(Interface element records)
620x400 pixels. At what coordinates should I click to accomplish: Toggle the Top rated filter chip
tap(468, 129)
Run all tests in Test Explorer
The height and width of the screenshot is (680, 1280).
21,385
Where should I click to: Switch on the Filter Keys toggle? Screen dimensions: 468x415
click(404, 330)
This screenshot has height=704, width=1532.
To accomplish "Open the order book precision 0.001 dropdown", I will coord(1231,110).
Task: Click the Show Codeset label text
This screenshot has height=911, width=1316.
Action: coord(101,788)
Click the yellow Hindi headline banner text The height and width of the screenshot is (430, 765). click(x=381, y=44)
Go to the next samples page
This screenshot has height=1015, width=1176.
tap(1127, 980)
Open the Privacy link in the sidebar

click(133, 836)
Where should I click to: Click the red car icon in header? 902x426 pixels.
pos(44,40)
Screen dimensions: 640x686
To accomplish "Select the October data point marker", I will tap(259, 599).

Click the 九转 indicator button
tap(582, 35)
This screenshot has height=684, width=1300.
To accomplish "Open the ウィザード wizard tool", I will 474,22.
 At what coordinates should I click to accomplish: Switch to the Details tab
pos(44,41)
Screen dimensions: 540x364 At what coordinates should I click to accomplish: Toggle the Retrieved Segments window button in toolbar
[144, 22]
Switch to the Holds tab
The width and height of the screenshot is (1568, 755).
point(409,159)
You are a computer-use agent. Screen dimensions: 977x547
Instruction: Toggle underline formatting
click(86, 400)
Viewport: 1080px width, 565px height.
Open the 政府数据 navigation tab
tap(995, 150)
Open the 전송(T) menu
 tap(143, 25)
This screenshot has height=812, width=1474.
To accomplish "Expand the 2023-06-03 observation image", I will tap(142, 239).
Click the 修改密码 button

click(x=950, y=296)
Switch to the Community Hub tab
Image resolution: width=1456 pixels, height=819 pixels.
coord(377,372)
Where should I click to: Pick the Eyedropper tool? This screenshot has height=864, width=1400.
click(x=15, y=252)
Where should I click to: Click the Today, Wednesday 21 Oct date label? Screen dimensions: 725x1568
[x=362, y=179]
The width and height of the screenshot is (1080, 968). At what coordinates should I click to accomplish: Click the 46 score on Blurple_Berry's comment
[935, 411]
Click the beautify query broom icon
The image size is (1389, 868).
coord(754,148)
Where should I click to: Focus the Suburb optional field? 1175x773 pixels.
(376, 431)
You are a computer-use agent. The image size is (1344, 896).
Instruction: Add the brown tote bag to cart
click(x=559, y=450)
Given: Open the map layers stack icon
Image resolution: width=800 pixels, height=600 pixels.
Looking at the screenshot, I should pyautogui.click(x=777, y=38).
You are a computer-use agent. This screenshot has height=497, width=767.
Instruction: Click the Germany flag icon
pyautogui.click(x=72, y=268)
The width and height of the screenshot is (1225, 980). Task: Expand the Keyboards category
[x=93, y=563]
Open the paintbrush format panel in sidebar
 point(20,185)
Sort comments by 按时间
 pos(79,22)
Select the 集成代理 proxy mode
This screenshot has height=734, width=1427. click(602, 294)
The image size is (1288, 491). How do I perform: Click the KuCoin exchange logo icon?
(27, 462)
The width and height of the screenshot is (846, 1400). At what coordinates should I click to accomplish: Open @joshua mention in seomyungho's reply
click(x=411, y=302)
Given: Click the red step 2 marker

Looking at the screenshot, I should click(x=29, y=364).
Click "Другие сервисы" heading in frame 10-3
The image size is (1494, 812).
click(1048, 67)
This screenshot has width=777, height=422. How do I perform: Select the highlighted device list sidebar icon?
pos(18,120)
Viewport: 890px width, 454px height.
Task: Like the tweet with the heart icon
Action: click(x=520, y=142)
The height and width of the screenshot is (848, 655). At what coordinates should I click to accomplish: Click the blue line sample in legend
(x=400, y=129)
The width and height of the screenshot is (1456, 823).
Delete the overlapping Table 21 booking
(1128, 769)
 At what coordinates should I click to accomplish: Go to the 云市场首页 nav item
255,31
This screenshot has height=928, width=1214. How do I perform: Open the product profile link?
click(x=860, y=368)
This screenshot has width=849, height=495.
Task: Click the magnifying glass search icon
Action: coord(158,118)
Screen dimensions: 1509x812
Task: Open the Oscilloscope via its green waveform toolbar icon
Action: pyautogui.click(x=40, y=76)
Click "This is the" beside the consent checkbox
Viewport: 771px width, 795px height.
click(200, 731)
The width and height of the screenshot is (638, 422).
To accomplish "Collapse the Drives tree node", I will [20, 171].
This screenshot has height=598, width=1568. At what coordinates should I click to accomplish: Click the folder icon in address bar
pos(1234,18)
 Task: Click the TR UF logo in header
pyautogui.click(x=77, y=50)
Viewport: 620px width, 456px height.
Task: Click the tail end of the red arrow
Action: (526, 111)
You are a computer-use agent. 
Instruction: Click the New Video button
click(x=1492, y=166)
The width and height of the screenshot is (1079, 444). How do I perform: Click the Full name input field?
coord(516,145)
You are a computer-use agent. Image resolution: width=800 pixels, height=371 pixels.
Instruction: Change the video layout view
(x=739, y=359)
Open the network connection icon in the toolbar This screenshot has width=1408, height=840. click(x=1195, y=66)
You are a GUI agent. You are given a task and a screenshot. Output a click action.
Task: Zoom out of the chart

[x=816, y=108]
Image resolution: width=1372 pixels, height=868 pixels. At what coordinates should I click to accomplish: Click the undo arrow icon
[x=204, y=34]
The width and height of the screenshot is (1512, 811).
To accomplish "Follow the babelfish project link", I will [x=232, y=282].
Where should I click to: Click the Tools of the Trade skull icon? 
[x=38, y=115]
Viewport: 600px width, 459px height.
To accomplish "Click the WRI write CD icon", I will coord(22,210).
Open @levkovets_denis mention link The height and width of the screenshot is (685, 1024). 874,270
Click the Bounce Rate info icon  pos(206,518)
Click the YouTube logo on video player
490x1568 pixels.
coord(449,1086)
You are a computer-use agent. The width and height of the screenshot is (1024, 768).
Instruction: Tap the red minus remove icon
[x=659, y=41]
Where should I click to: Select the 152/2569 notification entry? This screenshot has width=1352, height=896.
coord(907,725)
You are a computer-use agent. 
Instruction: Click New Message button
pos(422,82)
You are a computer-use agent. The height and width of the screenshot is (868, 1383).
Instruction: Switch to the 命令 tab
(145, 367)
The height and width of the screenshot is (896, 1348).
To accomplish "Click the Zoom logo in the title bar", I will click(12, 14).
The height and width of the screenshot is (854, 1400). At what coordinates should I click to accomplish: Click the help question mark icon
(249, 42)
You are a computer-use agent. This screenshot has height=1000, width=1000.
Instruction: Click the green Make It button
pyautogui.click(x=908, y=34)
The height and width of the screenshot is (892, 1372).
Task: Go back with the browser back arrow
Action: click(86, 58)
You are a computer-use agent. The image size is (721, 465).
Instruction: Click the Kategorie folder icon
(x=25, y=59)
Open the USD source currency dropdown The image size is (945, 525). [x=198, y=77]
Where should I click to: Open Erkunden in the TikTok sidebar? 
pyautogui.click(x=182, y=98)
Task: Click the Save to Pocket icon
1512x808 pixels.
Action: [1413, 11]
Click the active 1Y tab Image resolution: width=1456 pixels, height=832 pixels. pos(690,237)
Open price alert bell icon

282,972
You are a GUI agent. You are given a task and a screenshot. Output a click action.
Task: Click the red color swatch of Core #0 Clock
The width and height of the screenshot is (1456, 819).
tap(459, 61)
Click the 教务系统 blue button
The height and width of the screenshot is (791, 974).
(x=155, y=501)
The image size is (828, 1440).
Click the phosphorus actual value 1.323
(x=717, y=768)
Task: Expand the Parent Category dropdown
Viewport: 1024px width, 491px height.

| SET EXERCISE |
Count the lines of the records above that contain the string "dropdown", treating case as significant, and reply with only that number.

| RESULT FOR THIS TASK |
3